From outside, the sound of hoofbeats echoes over the moors. Red Duncan lowers his sword in the courtyard, and then gives a cry of welcome. Distant mounted figures move toward Harelaw through the heather, silhouetted against the grey dawn. Clan Elliot is gathering.
Roger Elliot grasps a clay vial in one trembling hand, and he pours the contents down his throat. The old man’s face twists in discomfort. “Sweet Jesu, woman, if ye were ta poison me I’d never ken the difference.”
Mither Lileas smiles, but she says nothing, and there is pain behind her eyes. She has told Roger again and again – the philter will give him strength and clarity for a day, but over time it will waste him away. There is no cure for age.
Roger looks away from his sister’s eyes. “Aye,” he murmurs. “So, then.” He stands. “Time to talk. And then – we ride.”
The Elliots gather in the ground floor of Harelaw tower. As with most towers, Harelaw's ground-level area is one large chamber, its floor covered in flagstones, its round wall adorned with ancient swords and halberds. Great trestle tables have been set up, and bread and cheese and ale are being served by some of the younger children. Most of the Elliots who live at Harelaw have already drifted into the great circular chamber, and a quiet murmur of conversation fills the room. It is the sound, Reverend Joseph always says, of tales a-growing in the telling.
Now, the first of the folk who have ridden in from their scattered homesteads are arriving. Their ponies are tied to the hitching posts outside under the watchful eye of Grim Matthias and his son, and the visitors stride into the tower. Men and women, clothes stained with the grey dust of the moors, embrace and chuckle together. The sound is as hard as the grinding of stones.

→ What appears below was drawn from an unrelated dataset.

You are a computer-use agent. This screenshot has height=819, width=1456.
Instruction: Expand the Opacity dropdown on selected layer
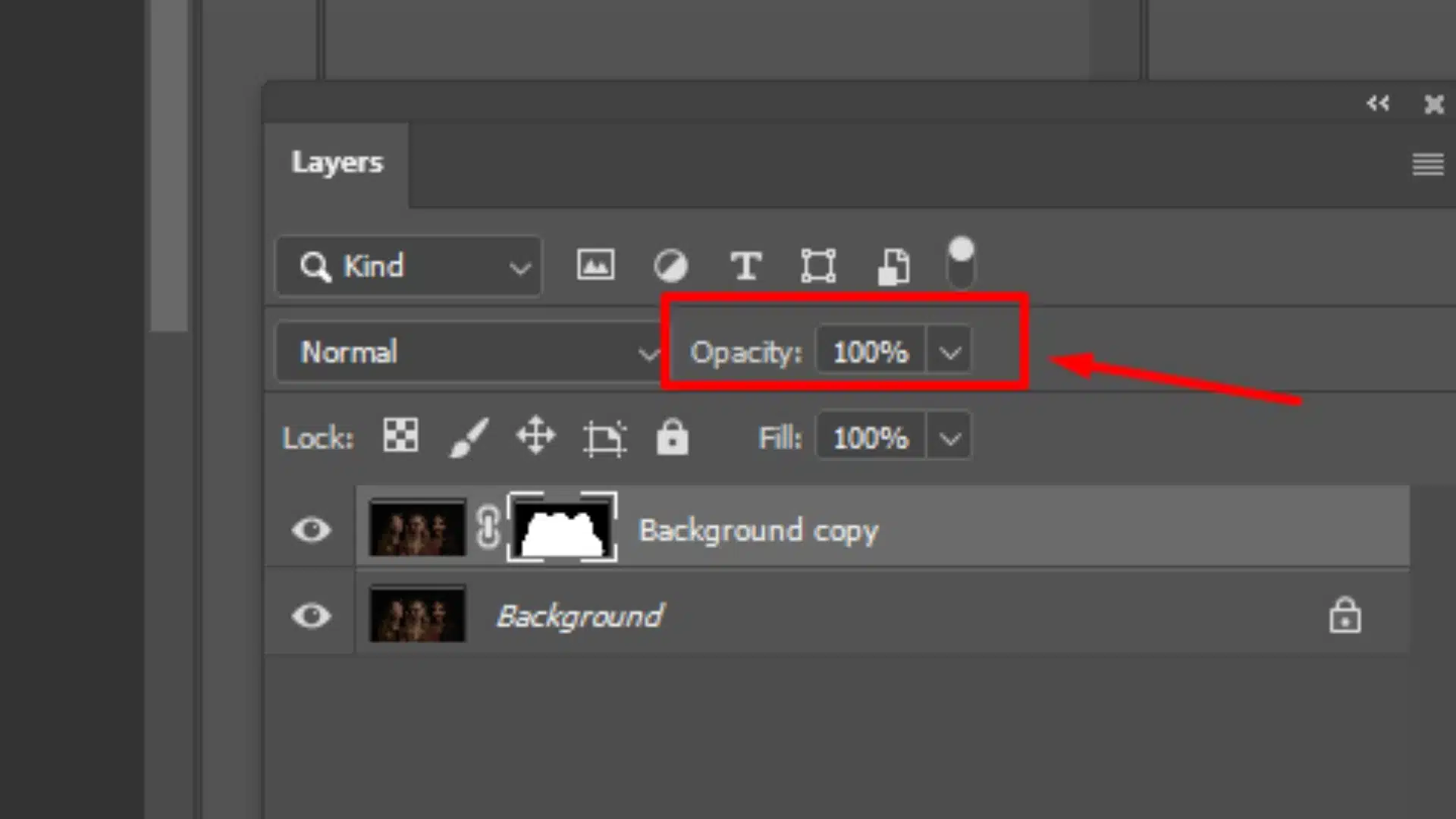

Red Duncan saunters over to his younger brother, Job. He nods and twists his neck, and his spine crackles. "We will ride," Duncan says with a savage smile. "Against the Scotts. At last. The old man may be slow, but he can na delay forever. Tis time."
Joseph, for his part, strides over to Clever Duff and Bonnie Hands Fiona. The Elliots part for this strange man with soft hands only reluctantly, and Blind Hamish hacks and spits as Joseph passes. The young minister's face flickers with contempt, and then he is smiling, clasping Clever Duff's forearm and offering Fiona a small bow. "Tis good ta see ye both," he grins, his pale grey eyes moving back and forth between the two. "I have a few new books here; I found them in Canonbie. Perhaps there may be time ta see what ye make o them, no?"
Blind Hamish just shakes his head. He turns to the child who is leading him by one wizened, still-calloused hand. "Boy, where is the smith? Where is Iron Kenneth? Go fetch the smith, boy! Christ knows that he's the only one left worth the breath o speaking with." The lad, whose surly expression went entirely undisguised in light of Hamish's condition, set off through the growing crowd to do exactly that.